▶ TASK ITEM:
Convert the part of the data that begins with the line containing "Image resolution: width=576" and ends with the line containing "svg-text: COMPORTAMIENTO DE" into a Markdown table. Use the columns Row and Text, give each line its own numbered row, and skip blank lines.

▶ THE DATA:
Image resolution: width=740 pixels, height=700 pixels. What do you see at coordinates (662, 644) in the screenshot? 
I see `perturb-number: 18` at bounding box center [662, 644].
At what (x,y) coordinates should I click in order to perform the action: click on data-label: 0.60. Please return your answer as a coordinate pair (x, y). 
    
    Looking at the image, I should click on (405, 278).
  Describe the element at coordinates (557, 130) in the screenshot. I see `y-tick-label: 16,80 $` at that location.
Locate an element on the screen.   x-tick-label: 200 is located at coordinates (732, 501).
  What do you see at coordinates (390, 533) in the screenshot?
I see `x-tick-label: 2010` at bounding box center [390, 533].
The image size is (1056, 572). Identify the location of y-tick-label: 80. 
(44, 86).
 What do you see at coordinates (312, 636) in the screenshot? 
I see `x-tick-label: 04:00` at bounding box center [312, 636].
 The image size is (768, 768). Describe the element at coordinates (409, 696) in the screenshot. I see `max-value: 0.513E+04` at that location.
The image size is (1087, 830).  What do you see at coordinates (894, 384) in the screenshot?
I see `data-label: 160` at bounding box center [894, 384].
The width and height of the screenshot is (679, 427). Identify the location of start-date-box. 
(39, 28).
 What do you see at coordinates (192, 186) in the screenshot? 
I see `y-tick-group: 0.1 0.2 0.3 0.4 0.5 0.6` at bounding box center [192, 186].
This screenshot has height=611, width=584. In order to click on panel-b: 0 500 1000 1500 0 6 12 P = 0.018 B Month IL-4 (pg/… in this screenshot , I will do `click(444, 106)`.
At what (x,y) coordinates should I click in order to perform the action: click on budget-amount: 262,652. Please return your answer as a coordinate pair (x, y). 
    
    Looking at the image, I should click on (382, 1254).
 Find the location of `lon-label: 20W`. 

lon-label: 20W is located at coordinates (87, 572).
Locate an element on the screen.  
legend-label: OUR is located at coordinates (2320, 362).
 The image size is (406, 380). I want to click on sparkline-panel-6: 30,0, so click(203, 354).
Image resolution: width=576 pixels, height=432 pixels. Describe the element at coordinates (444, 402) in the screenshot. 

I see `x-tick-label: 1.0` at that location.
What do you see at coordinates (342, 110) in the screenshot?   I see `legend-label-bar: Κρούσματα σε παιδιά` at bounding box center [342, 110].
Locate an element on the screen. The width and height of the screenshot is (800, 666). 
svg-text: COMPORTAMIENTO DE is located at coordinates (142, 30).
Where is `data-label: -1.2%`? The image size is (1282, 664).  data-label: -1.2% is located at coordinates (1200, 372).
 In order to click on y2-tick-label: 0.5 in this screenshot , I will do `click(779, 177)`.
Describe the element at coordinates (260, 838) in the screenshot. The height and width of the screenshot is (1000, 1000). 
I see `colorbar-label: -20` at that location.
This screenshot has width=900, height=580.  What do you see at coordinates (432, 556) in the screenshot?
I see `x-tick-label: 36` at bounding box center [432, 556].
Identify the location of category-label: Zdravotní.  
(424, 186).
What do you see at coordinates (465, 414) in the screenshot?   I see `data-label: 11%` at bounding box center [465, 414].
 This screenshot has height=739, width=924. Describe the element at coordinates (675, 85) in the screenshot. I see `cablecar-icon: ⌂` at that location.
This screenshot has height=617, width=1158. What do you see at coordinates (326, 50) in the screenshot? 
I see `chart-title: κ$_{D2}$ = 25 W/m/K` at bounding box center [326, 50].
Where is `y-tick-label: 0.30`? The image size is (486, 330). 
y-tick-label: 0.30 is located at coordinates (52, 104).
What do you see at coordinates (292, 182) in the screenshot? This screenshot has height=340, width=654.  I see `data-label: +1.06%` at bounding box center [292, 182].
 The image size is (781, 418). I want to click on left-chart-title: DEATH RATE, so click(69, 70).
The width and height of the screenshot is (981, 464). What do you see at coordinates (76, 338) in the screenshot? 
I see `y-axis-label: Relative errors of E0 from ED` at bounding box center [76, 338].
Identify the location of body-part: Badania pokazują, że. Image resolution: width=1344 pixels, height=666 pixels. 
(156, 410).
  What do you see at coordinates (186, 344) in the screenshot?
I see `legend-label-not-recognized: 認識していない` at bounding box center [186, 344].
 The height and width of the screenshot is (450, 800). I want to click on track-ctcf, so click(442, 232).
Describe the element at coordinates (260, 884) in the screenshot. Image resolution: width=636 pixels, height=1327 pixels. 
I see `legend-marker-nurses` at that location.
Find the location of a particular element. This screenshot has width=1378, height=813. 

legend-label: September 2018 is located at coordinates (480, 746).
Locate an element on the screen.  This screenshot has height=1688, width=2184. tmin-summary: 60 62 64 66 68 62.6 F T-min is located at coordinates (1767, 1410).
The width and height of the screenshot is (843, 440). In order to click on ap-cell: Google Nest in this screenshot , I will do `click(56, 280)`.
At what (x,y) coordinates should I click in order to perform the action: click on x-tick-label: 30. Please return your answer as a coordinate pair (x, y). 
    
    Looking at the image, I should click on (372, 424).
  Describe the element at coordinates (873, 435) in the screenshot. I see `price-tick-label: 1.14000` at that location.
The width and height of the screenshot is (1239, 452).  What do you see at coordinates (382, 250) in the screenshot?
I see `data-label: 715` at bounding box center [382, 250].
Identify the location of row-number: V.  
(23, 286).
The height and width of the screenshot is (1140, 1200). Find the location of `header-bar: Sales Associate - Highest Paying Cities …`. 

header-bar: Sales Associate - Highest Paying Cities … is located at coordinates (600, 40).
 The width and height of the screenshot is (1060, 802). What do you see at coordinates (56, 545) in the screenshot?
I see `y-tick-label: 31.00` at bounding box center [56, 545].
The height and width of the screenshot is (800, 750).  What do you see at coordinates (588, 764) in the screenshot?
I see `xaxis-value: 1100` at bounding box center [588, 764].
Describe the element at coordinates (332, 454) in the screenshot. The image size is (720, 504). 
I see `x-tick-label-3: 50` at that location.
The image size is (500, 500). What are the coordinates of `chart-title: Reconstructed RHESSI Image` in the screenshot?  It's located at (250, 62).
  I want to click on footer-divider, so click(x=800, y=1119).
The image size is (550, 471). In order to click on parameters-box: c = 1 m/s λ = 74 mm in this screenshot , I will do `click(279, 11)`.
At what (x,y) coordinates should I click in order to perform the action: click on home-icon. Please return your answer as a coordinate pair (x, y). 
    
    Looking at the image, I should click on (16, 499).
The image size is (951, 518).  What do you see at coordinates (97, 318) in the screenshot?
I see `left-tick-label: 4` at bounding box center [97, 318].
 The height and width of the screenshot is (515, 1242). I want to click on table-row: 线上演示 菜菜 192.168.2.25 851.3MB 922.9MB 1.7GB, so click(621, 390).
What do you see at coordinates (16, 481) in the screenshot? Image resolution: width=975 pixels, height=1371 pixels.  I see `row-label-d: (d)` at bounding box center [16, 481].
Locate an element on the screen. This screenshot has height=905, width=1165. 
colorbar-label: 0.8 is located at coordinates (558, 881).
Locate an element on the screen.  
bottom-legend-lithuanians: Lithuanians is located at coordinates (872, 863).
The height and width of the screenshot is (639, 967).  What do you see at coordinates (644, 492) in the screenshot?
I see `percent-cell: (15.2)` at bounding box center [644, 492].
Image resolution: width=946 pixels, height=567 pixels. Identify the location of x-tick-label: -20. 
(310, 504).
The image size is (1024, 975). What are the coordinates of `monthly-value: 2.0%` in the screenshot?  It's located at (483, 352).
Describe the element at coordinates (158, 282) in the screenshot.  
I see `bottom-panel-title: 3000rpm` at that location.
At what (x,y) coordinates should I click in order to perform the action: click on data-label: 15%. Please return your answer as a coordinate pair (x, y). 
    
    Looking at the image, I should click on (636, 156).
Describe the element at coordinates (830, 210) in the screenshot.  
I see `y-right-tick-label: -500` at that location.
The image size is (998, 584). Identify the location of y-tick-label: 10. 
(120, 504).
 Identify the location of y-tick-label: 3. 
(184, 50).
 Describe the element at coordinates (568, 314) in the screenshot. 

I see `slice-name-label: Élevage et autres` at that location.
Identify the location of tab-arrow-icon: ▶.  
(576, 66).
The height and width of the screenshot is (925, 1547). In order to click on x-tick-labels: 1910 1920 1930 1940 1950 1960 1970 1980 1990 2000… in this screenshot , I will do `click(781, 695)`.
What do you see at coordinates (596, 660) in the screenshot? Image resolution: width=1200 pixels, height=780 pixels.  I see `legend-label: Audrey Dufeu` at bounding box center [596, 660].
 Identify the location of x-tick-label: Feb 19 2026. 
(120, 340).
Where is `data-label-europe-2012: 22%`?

▶ EXERCISE OUTPUT:
| Row | Text |
|---|---|
| 1 | Image resolution: width=576 pixels, height=432 pixels. Describe the element at coordinates (444, 402) in the screenshot.  |
| 2 | I see `x-tick-label: 1.0` at that location. |
| 3 | What do you see at coordinates (342, 110) in the screenshot?   I see `legend-label-bar: Κρούσματα σε παιδιά` at bounding box center [342, 110]. |
| 4 | Locate an element on the screen. The width and height of the screenshot is (800, 666).  |
| 5 | svg-text: COMPORTAMIENTO DE is located at coordinates (142, 30). |